- [Task description]:
From the material below, copy every line in which the word "Given" occurs.

- [Material supplied]:
+++
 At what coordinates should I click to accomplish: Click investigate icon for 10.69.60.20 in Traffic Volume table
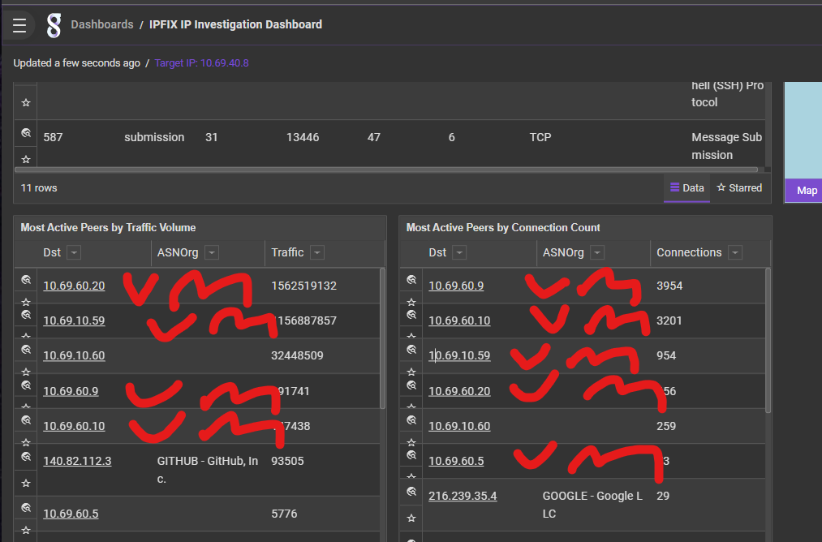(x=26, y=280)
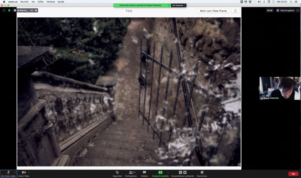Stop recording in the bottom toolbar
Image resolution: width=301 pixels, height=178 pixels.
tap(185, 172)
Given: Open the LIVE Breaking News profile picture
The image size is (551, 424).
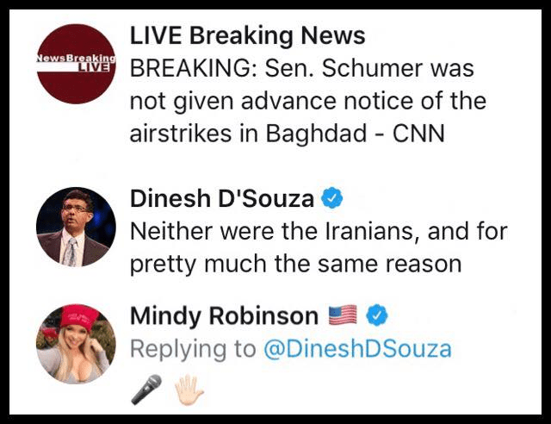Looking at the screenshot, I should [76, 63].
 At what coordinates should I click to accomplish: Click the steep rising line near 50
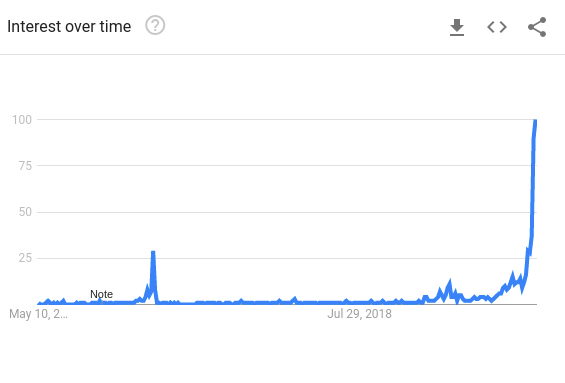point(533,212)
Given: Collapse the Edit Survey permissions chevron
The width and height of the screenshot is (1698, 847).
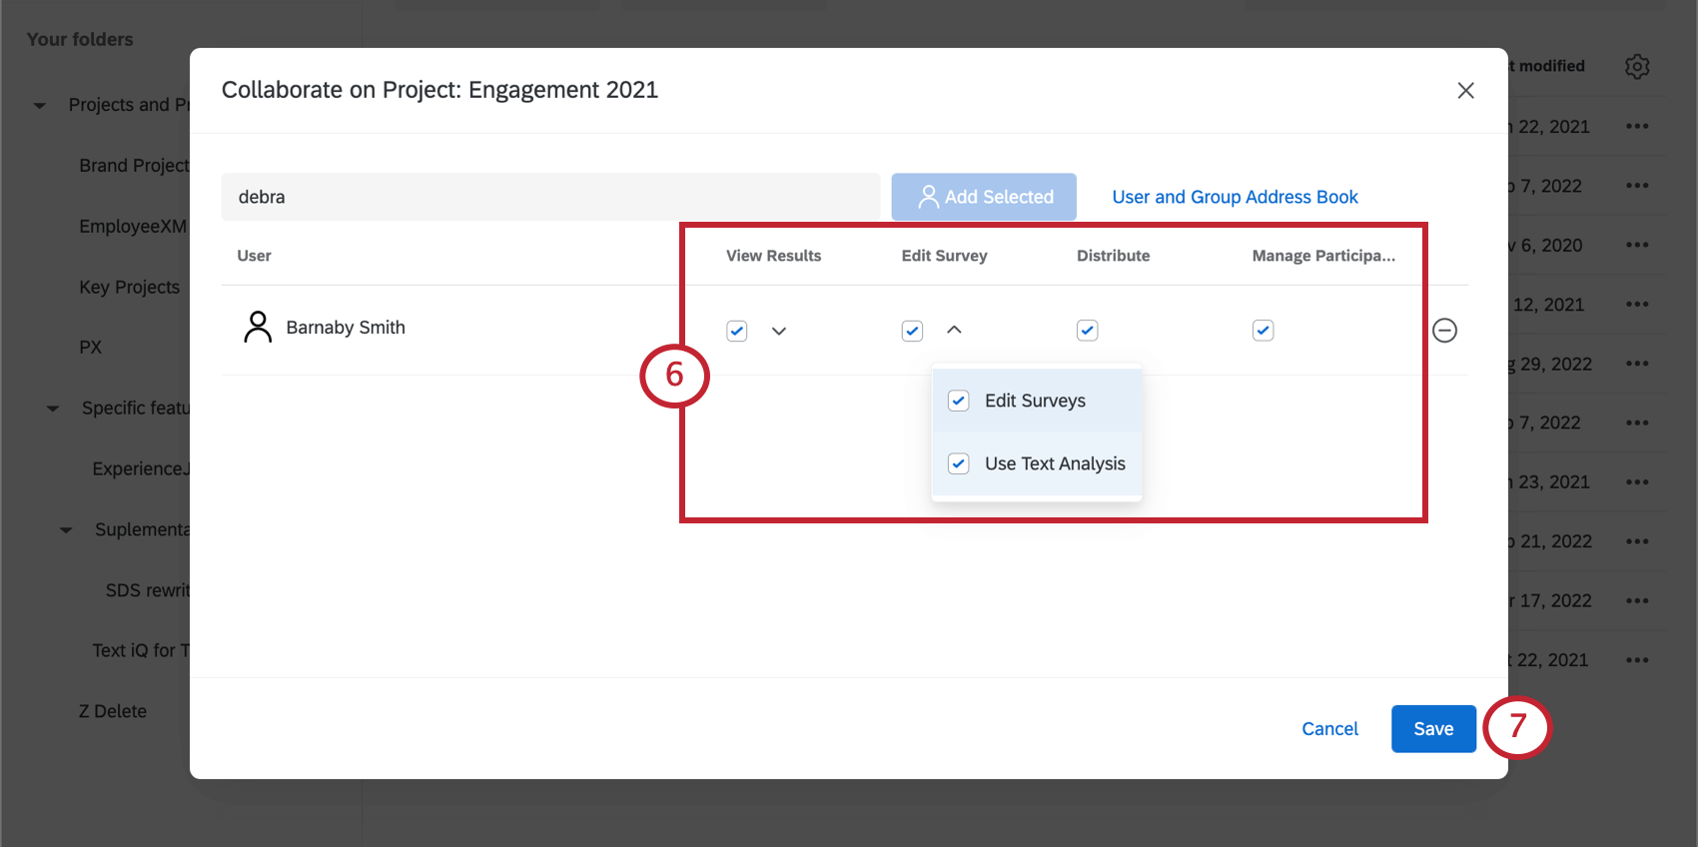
+++
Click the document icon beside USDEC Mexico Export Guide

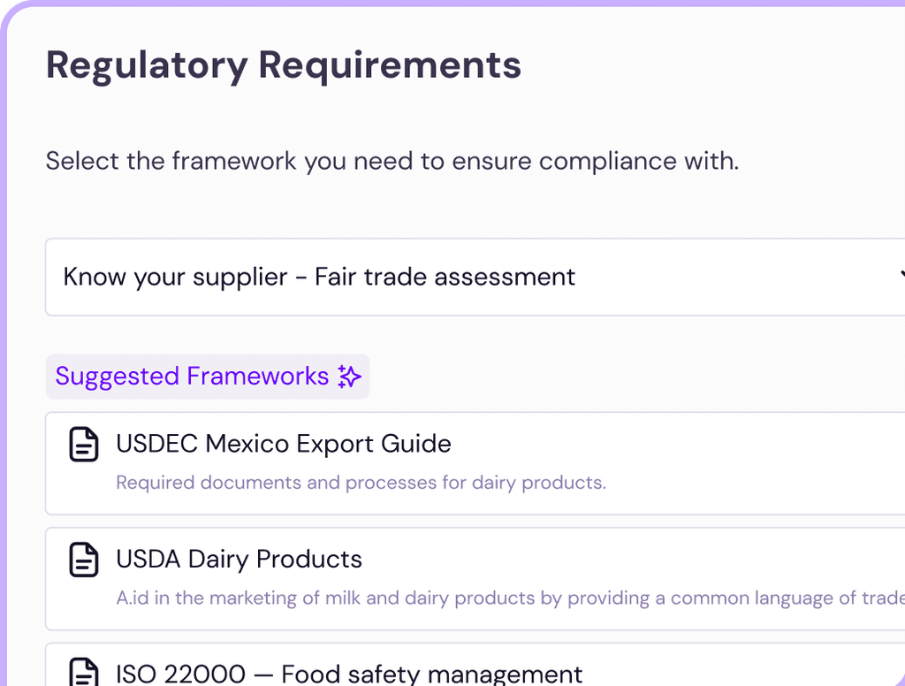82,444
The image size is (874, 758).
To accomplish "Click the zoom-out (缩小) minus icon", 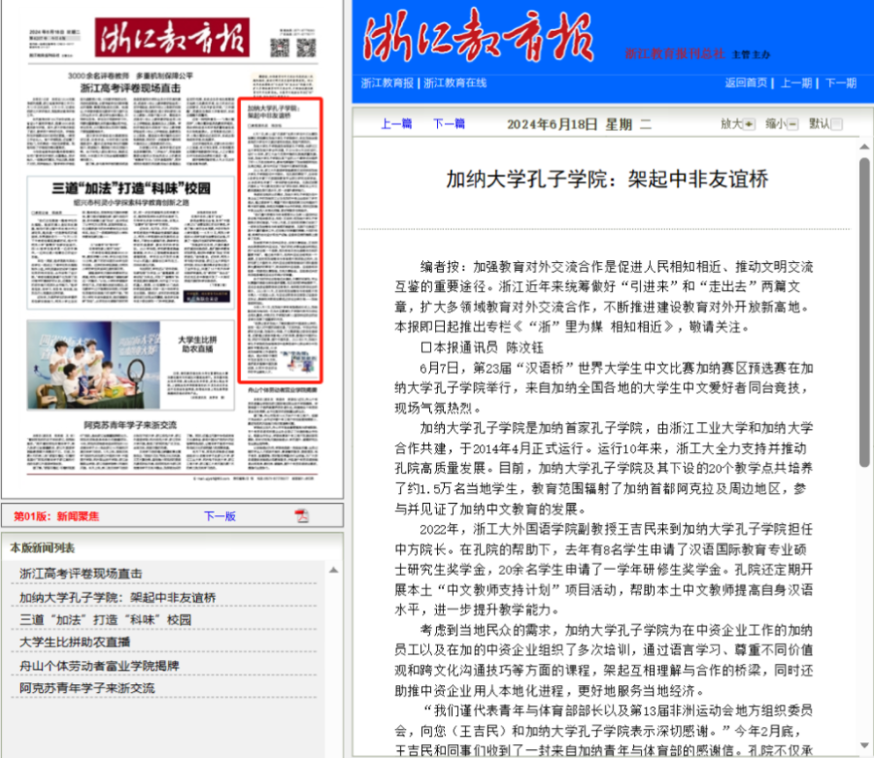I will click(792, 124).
+++
- [Answer to this exercise]:
Given: Open the LIVE Breaking News profile picture
Given: Collapse the Edit Survey permissions chevron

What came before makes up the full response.